Abstract

Sensory gating deficits have been demonstrated in schizophrenia, but the mechanisms involved remain unclear. In the present study, we used disruption of paired-pulse gating of evoked potentials in rats by the administration of (±)-3,4-methylene-dioxymethamphetamine (MDMA) to study serotonergic and dopaminergic mechanisms involved in auditory sensory gating deficits. Male Sprague-Dawley rats were instrumented with cortical surface electrodes to record evoked potential changes in response to pairs of 85dB tones (S1 and S2), 500msec apart. Administration of MDMA eliminated the normal reduction in the amplitude of S2 compared to S1, representing disruption of auditory sensory gating. Pretreatment of the animals with the dopamine D1 receptor antagonist, SCH23390, the dopamine D2 receptor antagonist, haloperidol, the serotonin (5-HT)1A receptor antagonist, WAY100635, or the 5-HT2A receptor antagonist, ketanserin, all blocked the effect of MDMA, although the drugs differentially affected the individual S1 and S2 amplitudes.

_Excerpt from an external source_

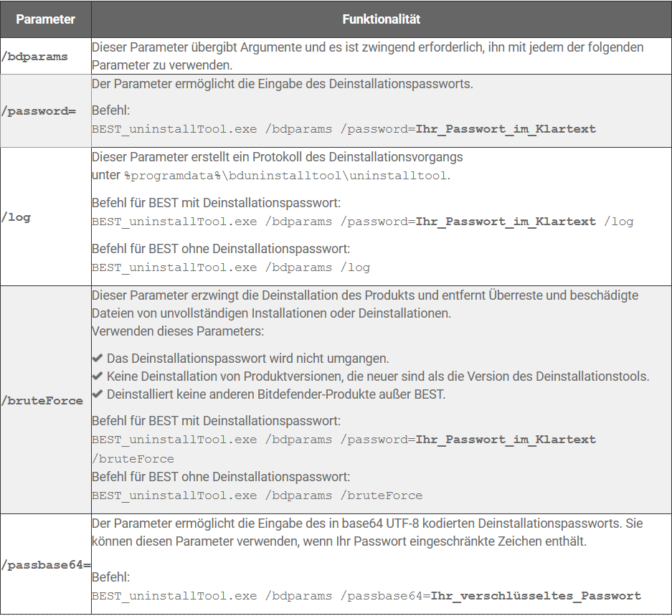
Task: Click the checkmark beside 'Das Deinstallationspasswort wird nicht umgangen'
Action: (98, 358)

These data show involvement of both dopaminergic and serotonergic mechanisms in disruption of auditory sensory gating by MDMA. These and previous results suggest that MDMA targets serotonergic pathways, involving both 5-HT1A and 5-HT2A receptors, leading to dopaminergic activation, involving both D1 and D2 receptors, and ultimately sensory gating deficits. It is speculated that similar interactive mechanisms are affected in schizophrenia.

Highlights

  • Patients with schizophrenia have deficits in sensory gating, which is a form of information processing [1,2]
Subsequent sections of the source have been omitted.